Using the data beneath this instruction, retype only the lines from the one that contains "Life Style (716, 741)" down to the one that contains "New York Fashion Week (241, 710)", both included, exactly as they appear.

(Beginning of SUPPLIED ENTRIES)

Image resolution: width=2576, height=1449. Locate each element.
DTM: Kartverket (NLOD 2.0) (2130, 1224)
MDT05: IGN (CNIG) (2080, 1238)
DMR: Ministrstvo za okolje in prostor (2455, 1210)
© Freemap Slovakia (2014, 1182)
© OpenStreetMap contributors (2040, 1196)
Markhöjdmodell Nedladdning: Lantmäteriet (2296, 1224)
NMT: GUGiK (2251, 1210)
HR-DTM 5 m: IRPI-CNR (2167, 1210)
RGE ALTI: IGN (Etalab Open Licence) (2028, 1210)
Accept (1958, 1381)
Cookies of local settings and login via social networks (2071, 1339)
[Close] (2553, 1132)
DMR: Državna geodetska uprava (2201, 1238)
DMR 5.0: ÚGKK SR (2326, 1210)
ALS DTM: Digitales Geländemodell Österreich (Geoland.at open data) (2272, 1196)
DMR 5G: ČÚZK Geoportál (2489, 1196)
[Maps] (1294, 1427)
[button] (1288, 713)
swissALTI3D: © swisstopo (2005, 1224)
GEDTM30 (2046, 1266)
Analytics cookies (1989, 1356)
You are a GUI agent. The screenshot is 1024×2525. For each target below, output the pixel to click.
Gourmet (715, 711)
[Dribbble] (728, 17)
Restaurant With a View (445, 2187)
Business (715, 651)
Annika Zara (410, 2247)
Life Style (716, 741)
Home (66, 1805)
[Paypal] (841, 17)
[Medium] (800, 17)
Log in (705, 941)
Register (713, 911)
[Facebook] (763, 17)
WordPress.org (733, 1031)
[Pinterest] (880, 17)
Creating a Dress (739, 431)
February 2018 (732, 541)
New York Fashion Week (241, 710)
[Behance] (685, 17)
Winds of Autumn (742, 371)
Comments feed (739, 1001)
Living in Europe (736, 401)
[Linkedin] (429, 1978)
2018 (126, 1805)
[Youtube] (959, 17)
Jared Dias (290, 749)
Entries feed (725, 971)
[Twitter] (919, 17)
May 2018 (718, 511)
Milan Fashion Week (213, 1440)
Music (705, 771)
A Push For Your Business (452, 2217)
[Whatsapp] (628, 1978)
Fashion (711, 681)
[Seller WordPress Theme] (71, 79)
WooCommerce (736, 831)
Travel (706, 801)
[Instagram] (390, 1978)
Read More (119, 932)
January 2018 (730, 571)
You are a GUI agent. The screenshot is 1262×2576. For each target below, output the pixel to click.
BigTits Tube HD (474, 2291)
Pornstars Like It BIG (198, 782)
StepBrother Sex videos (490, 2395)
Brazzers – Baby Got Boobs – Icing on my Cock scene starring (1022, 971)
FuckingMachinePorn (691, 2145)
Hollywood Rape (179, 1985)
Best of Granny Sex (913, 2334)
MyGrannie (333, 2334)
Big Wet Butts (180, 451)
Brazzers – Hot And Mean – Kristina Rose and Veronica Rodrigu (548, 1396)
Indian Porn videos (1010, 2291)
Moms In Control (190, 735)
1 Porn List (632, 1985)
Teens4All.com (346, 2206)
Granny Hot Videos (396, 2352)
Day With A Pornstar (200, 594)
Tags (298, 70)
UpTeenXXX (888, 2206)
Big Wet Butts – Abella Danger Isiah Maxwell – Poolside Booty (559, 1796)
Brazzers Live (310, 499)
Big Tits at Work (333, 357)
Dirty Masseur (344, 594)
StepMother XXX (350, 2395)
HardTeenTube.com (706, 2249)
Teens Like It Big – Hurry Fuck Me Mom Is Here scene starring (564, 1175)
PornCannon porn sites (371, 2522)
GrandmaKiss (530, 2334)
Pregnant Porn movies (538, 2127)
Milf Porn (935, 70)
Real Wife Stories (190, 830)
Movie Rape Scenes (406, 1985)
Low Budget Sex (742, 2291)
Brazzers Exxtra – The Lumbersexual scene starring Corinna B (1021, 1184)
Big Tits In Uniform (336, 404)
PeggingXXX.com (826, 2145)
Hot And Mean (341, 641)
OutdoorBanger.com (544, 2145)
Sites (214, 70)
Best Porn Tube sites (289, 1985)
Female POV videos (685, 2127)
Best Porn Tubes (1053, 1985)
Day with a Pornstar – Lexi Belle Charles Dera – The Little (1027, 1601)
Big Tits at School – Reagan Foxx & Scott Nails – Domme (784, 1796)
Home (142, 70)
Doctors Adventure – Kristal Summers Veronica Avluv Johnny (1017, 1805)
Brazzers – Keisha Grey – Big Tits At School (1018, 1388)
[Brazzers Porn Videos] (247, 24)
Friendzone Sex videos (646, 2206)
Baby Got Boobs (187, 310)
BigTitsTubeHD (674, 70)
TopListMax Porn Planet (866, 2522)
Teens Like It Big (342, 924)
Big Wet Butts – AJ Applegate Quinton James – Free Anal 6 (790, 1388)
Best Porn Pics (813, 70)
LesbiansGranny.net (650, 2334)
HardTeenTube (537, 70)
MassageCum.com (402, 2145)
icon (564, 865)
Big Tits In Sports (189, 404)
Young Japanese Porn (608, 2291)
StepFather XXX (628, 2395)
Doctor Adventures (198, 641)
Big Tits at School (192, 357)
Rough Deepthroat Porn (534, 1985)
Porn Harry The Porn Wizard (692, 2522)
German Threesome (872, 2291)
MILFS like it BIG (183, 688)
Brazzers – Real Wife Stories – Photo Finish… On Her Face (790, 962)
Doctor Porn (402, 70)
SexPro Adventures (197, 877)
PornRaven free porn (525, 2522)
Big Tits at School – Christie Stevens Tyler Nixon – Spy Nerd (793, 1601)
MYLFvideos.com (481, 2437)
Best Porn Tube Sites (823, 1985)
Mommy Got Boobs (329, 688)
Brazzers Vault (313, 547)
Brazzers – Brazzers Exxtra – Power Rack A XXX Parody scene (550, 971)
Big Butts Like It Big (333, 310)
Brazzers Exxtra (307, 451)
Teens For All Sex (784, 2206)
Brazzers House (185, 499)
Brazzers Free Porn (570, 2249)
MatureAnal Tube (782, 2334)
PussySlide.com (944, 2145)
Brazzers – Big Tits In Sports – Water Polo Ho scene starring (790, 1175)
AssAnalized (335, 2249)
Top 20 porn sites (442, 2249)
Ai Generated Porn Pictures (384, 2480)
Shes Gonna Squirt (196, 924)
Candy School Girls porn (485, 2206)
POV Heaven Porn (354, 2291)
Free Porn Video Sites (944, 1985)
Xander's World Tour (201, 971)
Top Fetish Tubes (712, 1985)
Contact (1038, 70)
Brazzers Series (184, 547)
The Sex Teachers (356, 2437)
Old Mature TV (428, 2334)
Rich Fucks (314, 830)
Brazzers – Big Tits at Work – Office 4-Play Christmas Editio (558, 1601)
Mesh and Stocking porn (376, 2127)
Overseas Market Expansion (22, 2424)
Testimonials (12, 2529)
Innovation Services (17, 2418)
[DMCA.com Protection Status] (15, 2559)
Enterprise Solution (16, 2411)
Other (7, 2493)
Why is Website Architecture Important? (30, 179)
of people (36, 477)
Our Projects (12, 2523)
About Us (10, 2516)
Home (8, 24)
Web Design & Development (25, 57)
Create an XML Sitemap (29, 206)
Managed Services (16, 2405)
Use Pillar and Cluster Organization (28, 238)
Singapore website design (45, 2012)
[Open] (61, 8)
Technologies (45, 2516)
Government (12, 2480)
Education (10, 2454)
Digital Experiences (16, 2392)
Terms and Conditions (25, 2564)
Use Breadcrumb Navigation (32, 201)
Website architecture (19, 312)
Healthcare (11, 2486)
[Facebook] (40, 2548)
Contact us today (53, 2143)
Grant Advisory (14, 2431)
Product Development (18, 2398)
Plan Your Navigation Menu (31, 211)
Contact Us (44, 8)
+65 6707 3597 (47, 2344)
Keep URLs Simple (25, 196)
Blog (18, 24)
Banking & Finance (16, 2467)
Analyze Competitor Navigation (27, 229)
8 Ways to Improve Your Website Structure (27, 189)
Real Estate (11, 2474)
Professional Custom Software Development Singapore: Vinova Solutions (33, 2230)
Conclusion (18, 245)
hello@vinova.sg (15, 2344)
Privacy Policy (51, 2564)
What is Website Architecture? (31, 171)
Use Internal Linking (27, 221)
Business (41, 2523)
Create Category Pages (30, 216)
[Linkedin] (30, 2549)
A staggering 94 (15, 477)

(End of SUPPLIED ENTRIES)

• **ANSWER TO THIS PROBLEM**
Life Style (716, 741)
Home (66, 1805)
[Paypal] (841, 17)
[Medium] (800, 17)
Log in (705, 941)
Register (713, 911)
[Facebook] (763, 17)
WordPress.org (733, 1031)
[Pinterest] (880, 17)
Creating a Dress (739, 431)
February 2018 (732, 541)
New York Fashion Week (241, 710)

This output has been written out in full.